The Chronicles of Tupac & Biggie – Part II

I’ve been thinking more about the differences between East and West Coast living, in an attempt to determine which I like more. When I first started, there were aspects of the west that I truly loved, the laid back lifestyle, the vastness of it, but I was afraid I was too deeply rooted in East Coast lifestyle. East Coast, to me, is fast-paced. You drive 90 on the freeways to get to work, to go to a ball game, to pick up milk. You don’t drive slowly and take it in, you just get there. And there have been times in my life where I’ve been outside of the Northeast, and I was fed up with the “let’s just drive slowly and look around” mentality. And I’m afraid that’s what waiting for me on the West Coast. It’s not that driving slow, or the larger aspect, living slow, is wrong. I’m just too damn impatient.

Regardless, I decided to start writing a little bit about my perceived differences between the East and the West. And I decided to start with the beauty of each place. Reason? If I become more patient and decide to drive slow and smell the flowers, will it be worth it?

Beauty on the East Coast requires work. The interstates and highways on the East Coast don’t pass by many spectacular vistas; many just go through the industrial wasteland of the megalopolis. Take I-95 through Jersey and you would think the entire state is a wastewater treatment plant and refinery. Take 287 and you’ll think everything is under construction. But if you take a rural road, you’ll wind over rolling hills, alongside small streams in a, well, un-Jersey-like fashion.

Drive around on the West Coast and everything is big sky and mountains.
Snow-capped peaks of the Olympic and Sierra Nevada ranges dot the horizon, and the powder-blue sky stretches all the way back to Utah. Towering 6,000-foot peaks, higher than nearly every mountain back east, are just “hills” to the locals. Sometimes it is hard to focus on the road when you are surrounded by the spectacular.

The East, however, has its places. The Adirondacks are still stunning, and there are plenty of “scenic overlooks” on the highways that provide an ample view. The rolling farmlands of Western New York, punctuated by the occasional tree line or twisty trout brook, are beautiful to me. But most of the beauty in the East, I have found, is not large-scale. It is something you must get right up and see.

On the West Coast, you have those spectacular vistas, those beautiful mountain ranges, canyons, rivers, etc. But when you get right up to the land, the simple dirt that makes up those vistas, often you find that at close range, the view does not hold up. The scraggly brush and powdery dirt paint a beautiful picture from afar, but up close the brush strokes are too jagged, too barren to be great.

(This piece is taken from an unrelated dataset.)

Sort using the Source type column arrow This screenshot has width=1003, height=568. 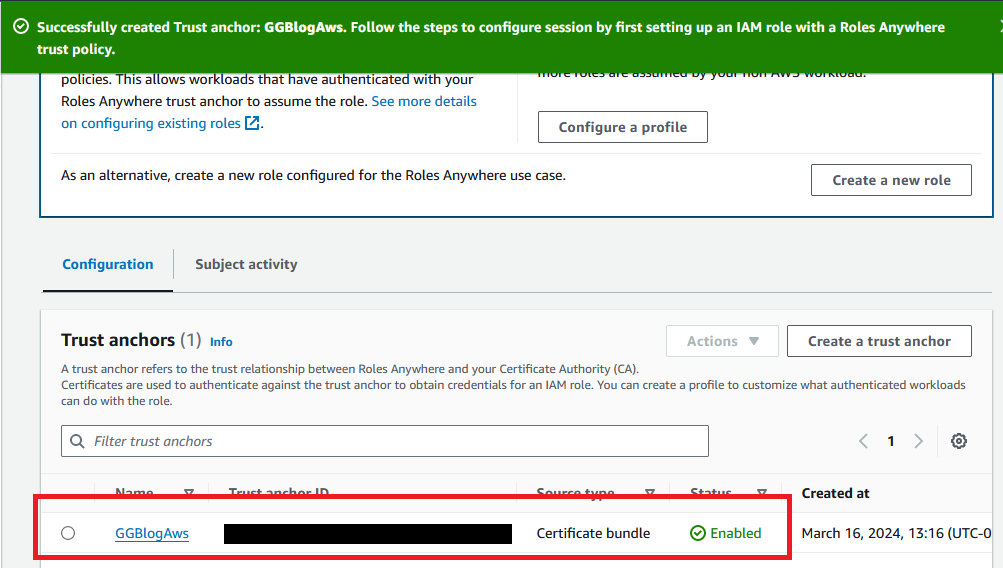pos(650,493)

The East Coast, on the other hand, is much more suited for close inspection. Countless times in my travels out here, I have found something small, unique, and breathtaking. The interlocking trees on Fish Pond, the crystal-clear water of the Deerfield River come to mind. And then there is the Bog River. That has scenic vistas, some of the best in the East. But you have to work; it’s a five mile paddle and a three mile hike. But there is also a small scale that I love. There is a marshy bog with a twisting path to a granite erratics. And there is a sandy hill, where rain and the elements have washed away the vegetation. When I first saw it, I thought it was rather ugly, but when I looked closely, I noticed that the pebbles in the sand withstood the erosion of the water. The pebbles kept the sand underneath it from washing away, leaving small pyramids of sand standing like the spines of a porcupine. It took hard work getting there and a careful eye to see, but there is beauty on the East Coast.

And that is what I see now. I think the West has a lock on “spectacular”. It’s hard to find any other place where you can see the mountains, the snow, the rivers, the prairies all in one view. But the East, despite the built-up, industrialized nature of it, still has its beauty; you just have to look.